Structural crisis in the university

Along with the restoration of bourgeois democracy in West Germany after the second World War the universities began to be restored to the pattern in which they had existed before the rise of Fascism. The universities acquiesced, more or less willingly, in programmes of denazification and re-education, and saw in the German university institution – an ‘abode of the intellect,’ as long as it stood apart from the influence of the State, indeed from politics altogether – the ‘bastion of an essentially sound tradition.’

Giving formal recognition to the values of democracy, the authorities re-established the idealistic character of the university institution – conceived by Alexander v. Humboldt as ‘a community of instructors and instructed’ – although, compared with the state of the other productive forces, this had been anachronistic and extremely contradictory even before Fascism. In accordance with the intention of its spiritual forefathers, the university was to serve the development of the intellect, free from material, political and ideological forces – this was its progressive, if not Utopian, aim.
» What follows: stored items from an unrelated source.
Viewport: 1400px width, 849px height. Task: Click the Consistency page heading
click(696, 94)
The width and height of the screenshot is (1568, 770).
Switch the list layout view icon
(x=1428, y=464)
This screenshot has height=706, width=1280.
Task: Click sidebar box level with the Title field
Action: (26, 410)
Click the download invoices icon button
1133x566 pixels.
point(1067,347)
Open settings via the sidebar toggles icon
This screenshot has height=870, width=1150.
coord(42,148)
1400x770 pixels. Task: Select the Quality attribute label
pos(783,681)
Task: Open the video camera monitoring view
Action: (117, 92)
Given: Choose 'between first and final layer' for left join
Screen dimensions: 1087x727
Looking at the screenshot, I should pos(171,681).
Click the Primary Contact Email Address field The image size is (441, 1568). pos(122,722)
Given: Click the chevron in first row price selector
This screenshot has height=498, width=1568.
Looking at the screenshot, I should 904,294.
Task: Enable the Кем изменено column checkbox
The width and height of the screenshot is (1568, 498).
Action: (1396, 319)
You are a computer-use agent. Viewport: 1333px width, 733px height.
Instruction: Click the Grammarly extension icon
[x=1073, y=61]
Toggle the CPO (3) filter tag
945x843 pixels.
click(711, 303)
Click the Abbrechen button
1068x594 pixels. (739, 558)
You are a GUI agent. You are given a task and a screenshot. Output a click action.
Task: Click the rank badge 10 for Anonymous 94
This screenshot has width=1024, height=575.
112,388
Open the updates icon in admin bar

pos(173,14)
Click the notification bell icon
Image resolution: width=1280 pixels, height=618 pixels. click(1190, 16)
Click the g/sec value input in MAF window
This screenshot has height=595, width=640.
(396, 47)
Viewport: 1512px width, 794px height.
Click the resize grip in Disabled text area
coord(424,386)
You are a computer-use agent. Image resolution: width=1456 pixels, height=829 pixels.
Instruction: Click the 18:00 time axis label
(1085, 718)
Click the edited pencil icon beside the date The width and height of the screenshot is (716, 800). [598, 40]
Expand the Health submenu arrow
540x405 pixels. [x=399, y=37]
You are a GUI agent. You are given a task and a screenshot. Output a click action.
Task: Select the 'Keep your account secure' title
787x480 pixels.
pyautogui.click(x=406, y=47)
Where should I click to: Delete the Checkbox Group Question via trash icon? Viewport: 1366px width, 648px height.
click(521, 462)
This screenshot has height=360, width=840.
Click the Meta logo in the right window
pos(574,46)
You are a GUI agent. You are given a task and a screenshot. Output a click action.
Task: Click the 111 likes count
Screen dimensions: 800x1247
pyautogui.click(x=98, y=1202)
This aim thrived in increasing contradiction with the needs of an expanding capitalist economy for scientific and academically-based technical progress, and at the same time the need for a large technically educated work-force. The idea of a university as a refuge for the independent intellect was, in a world increasingly determined by the processes of capitalism, not without its reactionary implications; its basic political aloofness had allowed it to become an easy victim of Fascism; and, what had been intended as a ‘republic of scholars,’ became, with the increase in numbers of students and the almost static provision of teachers and equipment, an elitist and hierarchically structured organisation– in which final authority and power was concentrated in the hands of the ‘Ordinarius’ (the professor in charge of a faculty or department) or college principal as the case may be. Although immediately after the second World War there did exist small political groups who were aware of the disastrous role of the universities in the rise of Fascism, these remained without significant influence on the way in which the universities were re-established. A majority of the students at this time were chiefly interested in completing, as quickly and with as little fuss as possible, their studies, which in many cases had been interrupted by the war. The State authorities feared any evidence of a qualitative alteration in the university structure and the professors were above all concerned to maintain the privileges which they possessed within the quasi-feudal university structure. This traditionally ‘idealistic’ structure of the German university would inevitably generate conflict when, because of its pre-industrial character, it could no longer fulfil the needs of a growing capitalist economy.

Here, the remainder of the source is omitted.